I have been a regular visitor to Neha’s blog for a long time now and enjoy her lively posts. But every now and then she indulges in what she labels as poetry and I can’t make head or tail of what she is trying to say ( example, here) .To me, poems are about rhymes. If that’s missing, I may still like the piece, but I will not accept it as poetry. It’s like playing tennis without the nets, as Robert Frost is supposed to have said

Writing about the inventor of ‘vers libre’ or ‘free verse’ style that was gaining currency a hundred years ago, P.G.Wodehouse lamented:

" It is too early yet to judge the full effects of this man's horrid discovery, but there is no doubt that he has taken the lid off and unleashed forces over which none can have any control.
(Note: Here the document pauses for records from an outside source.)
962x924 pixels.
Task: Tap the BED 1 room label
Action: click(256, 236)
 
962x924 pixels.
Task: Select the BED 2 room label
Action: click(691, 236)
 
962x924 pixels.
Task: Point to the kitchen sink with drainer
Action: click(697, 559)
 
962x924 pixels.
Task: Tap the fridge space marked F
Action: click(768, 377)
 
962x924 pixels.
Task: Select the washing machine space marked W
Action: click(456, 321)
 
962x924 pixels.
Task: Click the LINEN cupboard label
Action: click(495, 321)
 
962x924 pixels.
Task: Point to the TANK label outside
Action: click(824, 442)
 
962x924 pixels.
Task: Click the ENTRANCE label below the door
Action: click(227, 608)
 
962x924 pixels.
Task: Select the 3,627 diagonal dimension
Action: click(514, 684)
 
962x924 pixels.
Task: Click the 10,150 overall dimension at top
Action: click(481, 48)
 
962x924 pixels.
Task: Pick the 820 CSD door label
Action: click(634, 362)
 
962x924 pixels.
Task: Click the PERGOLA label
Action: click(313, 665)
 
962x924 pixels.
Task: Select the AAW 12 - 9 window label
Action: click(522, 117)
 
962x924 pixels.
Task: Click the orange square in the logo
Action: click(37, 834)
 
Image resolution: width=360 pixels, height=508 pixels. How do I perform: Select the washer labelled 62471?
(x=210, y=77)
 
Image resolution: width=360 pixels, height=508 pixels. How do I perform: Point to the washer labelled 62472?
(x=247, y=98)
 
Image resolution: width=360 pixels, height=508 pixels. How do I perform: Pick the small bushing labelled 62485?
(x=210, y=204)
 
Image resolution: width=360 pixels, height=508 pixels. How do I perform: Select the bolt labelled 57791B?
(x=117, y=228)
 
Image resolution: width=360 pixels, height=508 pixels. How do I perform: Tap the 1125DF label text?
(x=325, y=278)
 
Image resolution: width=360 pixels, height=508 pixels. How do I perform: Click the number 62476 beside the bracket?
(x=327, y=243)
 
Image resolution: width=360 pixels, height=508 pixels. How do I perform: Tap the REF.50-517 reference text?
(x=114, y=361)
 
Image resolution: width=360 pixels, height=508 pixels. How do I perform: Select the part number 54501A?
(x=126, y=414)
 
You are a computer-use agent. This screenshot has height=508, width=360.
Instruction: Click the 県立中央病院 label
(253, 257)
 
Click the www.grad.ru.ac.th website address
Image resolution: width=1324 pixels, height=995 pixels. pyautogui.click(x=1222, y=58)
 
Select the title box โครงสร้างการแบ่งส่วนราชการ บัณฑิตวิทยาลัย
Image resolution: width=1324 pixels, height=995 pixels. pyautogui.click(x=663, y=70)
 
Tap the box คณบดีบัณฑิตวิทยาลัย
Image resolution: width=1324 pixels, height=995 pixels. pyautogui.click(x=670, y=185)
All those decent restrictions which used to check poets have vanished, and who shall say what will be the outcome? Not only are rhymes no longer necessary, but editors positively prefer them left out. If Longfellow had been writing today he would have had to revise "The Village Blacksmith" if he wanted to pull in that dollar a line. No editor would print stuff like:

Under the spreading chestnut tree
The village smithy stands.
The smith a brawny man is he
With large and sinewy hands.

If Longfellow were living in these hyphenated, free and versy days, he would find himself compelled to take his pen in hand and dictate as follows:

In life I was the village smith,
I worked all day
But
I retained the delicacy of my complexion
Because
I worked in the shade of the chestnut tree
Instead of in the sun
Like Nicholas Blodgett, the expressman.
I was large and strong
Because
I went in for physical culture
And deep breathing
And all those stunts.
I had the biggest biceps in Spoon River.

Who can say where this thing will end? _Vers libre_ is within the reach of all. A sleeping nation has wakened to the realization that there is money to be made out of chopping its prose into bits."

I agree with PGW. Any time, regular or prime, don’t commit crime of giving me poems, however sublime, that don’t rhyme.